The distinctive features of photoaging are collagen degradation and abnormal elastin accumulation in the superficial dermis, and a number of MMPs are reported to be involved in these processes [28]. Exposure to UV radiation frequently aggravates wrinkle formation, skin pigmentation, and stimulates the expression and activation of MMPs, which are well known to play a leading role in the damage of skin connective tissues, due to collagen degradation and collagen synthesis inhibition [29]. Consistent with these previous studies, this study revealed that Oc. Ex treatment remarkably suppressed the expression of MMP-1 and MMP-9.

UV-induced oxidative stress upregulates ROS production by counteracting the activities of endogenous antioxidants, including SOD, CAT, and glutathione (GSH), which neutralize ROS before cell changes in oxidative production [30]. Skin oxidative stress is closely associated with UV irradiation-induced skin damage, and SOD and CAT are critical enzymes in oxidative stress [31]. Likewise, this study revealed that the antioxidant activity of skin tissue exposed to UVB irradiation can be determined by estimating SOD and CAT levels.

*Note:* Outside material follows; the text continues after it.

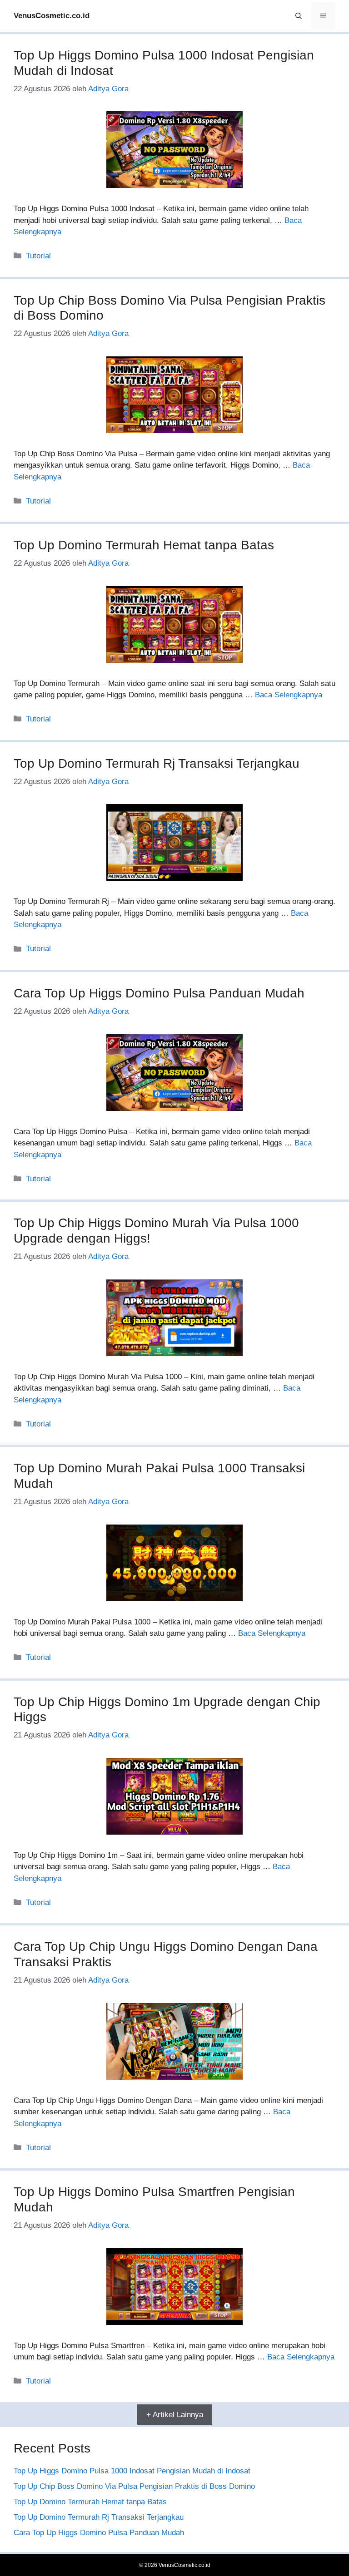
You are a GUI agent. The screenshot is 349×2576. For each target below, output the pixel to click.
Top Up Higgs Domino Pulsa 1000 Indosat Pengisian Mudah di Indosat (132, 2471)
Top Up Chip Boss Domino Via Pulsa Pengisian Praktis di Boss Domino (134, 2486)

UV-induced ROS causes the oxidative damage of DNA, proteins, and cell membrane lipids in the exposed cells, and increases the expression of collagen, elastin, and HA degrading enzymes [32]. ROS production initiates UVB-induced photoaging, and activates a number of receptors such as IL-1, TNF-α, and keratinocyte growth factor, in epidermal keratinocytes [33]. In the present study, Oc. Ex treatment reduced the mRNA expression levels of IL-1β, IL-6, and TNF-α in the skin of UVB-irradiated hairless mice, establishing its inhibitory effect on the increased production of UVB-induced pro-inflammatory cytokines.

Finally, this study demonstrated the involvement of MAPKs in the antioxidant effect of Oc. Ex against UVB-induced oxidative stress. The MAPKs pathway, which includes molecules such as MEK, ERK, p38, and JNK, is upregulated by the response to extracellular stimuli such as UV irradiation [34]. To elucidate the pathway by which Oc. Ex mediates its photoprotective effect, its effects on the ERK, MEK, p38, and JNK MAPKs pathways were evaluated.

To conclude, this study reports the photoprotective effect of Oc. Ex against skin damage, using UVB-induced hairless mice. It revealed that Oc. Ex inhibited UVB-induced skin thickening and wrinkle formation, and increased skin hydration factors and antioxidant enzymes in hairless mice. Further, Oc. Ex treatment attenuated UVB-induced MMPs, pro-inflammatory cytokines, and MAPK phosphorylation, suggesting that it prevents UVB-induced skin damage and photoaging.